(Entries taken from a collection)
○ ○ ○ ○ ○ ○ ○

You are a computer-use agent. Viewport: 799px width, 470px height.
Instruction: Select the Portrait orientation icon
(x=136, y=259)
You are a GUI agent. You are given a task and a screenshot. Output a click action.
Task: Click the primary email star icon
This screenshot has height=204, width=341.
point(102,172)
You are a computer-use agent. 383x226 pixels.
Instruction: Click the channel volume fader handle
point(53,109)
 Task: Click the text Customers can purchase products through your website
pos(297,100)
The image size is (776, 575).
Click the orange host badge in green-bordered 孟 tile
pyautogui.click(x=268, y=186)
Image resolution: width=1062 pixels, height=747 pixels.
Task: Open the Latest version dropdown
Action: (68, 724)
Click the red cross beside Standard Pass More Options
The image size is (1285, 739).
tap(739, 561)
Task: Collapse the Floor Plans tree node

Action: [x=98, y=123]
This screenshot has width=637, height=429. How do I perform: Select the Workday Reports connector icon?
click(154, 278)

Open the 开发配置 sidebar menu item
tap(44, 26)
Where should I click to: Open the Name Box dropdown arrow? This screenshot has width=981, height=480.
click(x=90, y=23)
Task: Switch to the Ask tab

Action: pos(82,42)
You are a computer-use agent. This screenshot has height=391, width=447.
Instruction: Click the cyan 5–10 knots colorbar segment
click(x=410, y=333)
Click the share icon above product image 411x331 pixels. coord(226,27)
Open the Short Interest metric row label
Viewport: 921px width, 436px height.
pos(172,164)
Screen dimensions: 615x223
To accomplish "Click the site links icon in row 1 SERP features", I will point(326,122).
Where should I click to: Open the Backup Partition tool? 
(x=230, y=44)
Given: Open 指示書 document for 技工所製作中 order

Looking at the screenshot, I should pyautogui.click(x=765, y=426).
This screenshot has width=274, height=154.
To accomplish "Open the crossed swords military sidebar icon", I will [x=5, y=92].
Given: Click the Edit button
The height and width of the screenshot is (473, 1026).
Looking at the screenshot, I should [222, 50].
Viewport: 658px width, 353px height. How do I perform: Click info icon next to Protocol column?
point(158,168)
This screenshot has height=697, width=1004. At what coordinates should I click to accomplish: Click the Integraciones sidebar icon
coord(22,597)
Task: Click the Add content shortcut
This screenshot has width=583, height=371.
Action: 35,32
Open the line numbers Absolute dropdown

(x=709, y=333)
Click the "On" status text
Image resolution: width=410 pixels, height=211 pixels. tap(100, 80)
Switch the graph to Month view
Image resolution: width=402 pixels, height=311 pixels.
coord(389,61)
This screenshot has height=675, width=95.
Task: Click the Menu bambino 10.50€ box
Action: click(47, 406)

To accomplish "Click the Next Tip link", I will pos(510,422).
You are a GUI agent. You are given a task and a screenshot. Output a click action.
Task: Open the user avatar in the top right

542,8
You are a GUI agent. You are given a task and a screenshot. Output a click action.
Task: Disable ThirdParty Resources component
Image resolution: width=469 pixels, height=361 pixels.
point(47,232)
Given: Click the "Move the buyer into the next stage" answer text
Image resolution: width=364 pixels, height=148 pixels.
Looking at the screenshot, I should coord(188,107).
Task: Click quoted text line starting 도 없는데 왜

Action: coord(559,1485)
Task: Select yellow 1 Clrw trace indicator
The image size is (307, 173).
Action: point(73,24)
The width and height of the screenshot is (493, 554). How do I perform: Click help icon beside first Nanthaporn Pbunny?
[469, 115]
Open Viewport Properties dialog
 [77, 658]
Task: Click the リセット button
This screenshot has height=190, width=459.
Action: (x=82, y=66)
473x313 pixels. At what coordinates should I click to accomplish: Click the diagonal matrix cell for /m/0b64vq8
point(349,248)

○ ○ ○ ○ ○ ○ ○

Action item> List each line of the entries that holds the string "computer".

Reply>
You are a computer-use agent. Viewport: 799px width, 470px height.
You are a computer-use agent. 383x226 pixels.
You are a computer-use agent. This screenshot has height=391, width=447.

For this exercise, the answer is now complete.